Written exercise 1: Name every company, stock exchange and market index mentioned in the Webster Financial article.
Written exercise 2: According to the Webster Financial article, how much have the shares gained since the bullish article when the distribution is included?
Written exercise 3: Retype the Webster Financial article from "As a result" to "window of time.".

Text:
Over the past year, or close to it, I have been doing my utmost to become more focused on writing about financial companies, particularly regional banks. One of the firms that I ended up writing about in a bullish article that I published in July 2023 was Webster Financial Corporation (NYSE:WBS), a bank holding company and financial holding company that engaged in many traditional banking and financial services products. At that time, I mentioned how far shares had fallen because of the banking crisis that began in March of that year. Even though shares had recovered nicely from the bottom, I believed that they offered tremendous upside potential. This was based on the idea that deposits were continuing to grow and that the overall revenue and profit side of the business was doing quite well.
As a result of this, as well as how shares were priced, I ended up rating Webster Financial a “buy.” That reflected my belief that the stock would be likely to outperform the broader market for the foreseeable future. And so far, that is precisely what has transpired. Shares are up a whopping 41% if we include the distribution. That’s significantly higher than the 10.8% rise seen by the S&P 500 (SP500) over the same window of time.
After such a meteoric rise, however, I am afraid to say that I think the stock has had its run, or at least most of its run. Given how shares are currently priced, and in spite of continued growth from a deposit and loan perspective, I believe that downgrading Webster Financial Corporation shares to a “hold” only makes sense.

Data extract:
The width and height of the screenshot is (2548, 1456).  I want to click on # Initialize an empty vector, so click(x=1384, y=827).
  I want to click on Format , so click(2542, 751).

Task output 1: Webster Financial Corporation, NYSE, S&P 500

Task output 2: 41%

Task output 3:
As a result of this, as well as how shares were priced, I ended up rating Webster Financial a “buy.” That reflected my belief that the stock would be likely to outperform the broader market for the foreseeable future. And so far, that is precisely what has transpired. Shares are up a whopping 41% if we include the distribution. That’s significantly higher than the 10.8% rise seen by the S&P 500 (SP500) over the same window of time.